Of course, midsummer is wild berry season here in the County.  The sweet, delicious black raspberries seem to be producing some tasty fruit this summer.  We eat them fresh in our cereal and freeze them for later use in smoothies and baking.  Before and after fruiting, the raspberry plants provide mineral-rich leaves which make a tasty nutritious tea that can be safely used as a medicinal (with more properties than I have room to mention here).  This plant is a real generous provider.


While a drought provides challenges for all creatures involved, the value of what can be gleaned from such challenges is immeasurable.  The old adage seems most appropriate here, If it doesn’t kill you, it makes you stronger.  

..Well, so far we have indeed survived, and I dare say we do feel stronger and more resilient as we gratefully benefit from the earth’s gifts enveloped in the heat of the summer sun.
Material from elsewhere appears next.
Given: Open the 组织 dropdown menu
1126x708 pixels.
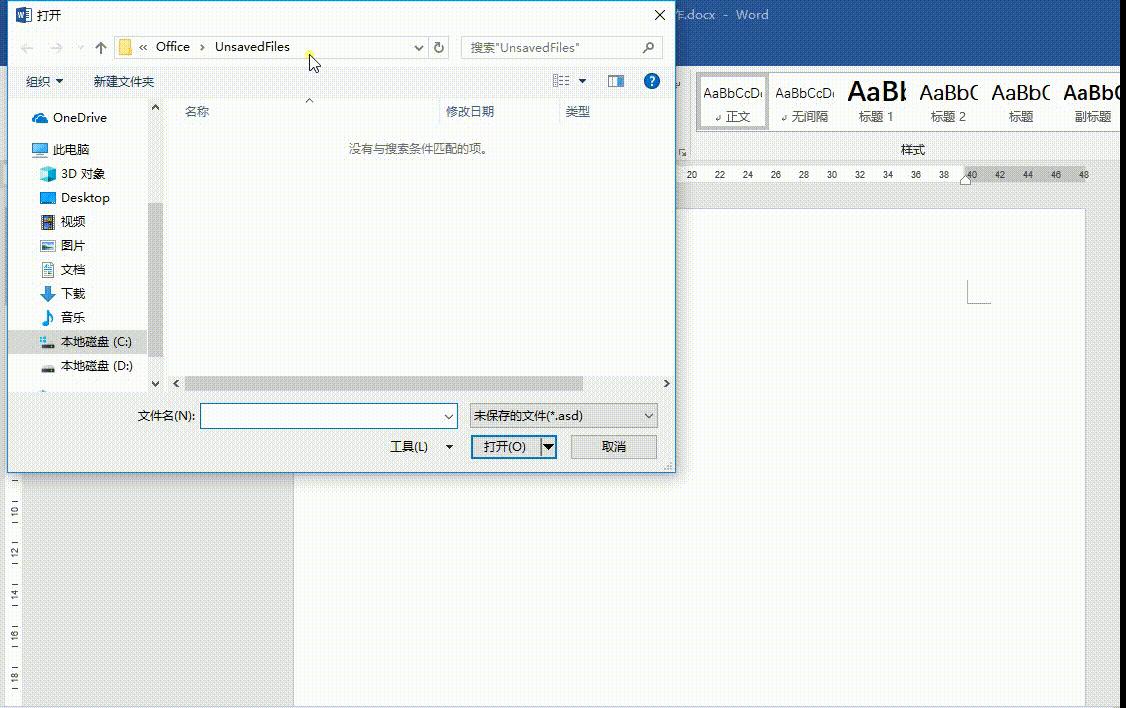Looking at the screenshot, I should coord(44,81).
  1. Thanks for the wonderful information on plants that thrive in the drought and how we can use them! Mary

  2. Thank you for this post, Tamara. It is a bit of encouragement in what is proving to be a somewhat grim summer. It is hard to watch everything struggle. Water conservation has been an interesting challenge. I can’t help but notice how much of our current lifestyle relies on wasting things like water – for instance, why can’t grey water be directed to somewhere it can be filtered and reused? I will be trying some purslane and lamb’s quarter’s for lunch, because there seems to be lots of it here.

    1. Just realized you had commented on the post! I hope you did have some purslane and lamb’s quarters and that you enjoyed them! It’s true, it’s time to change the way we interact with our resources, and to truly appreciate them as not being infinite! I imagine a summer like this is helping many of us change our consciousness around these things.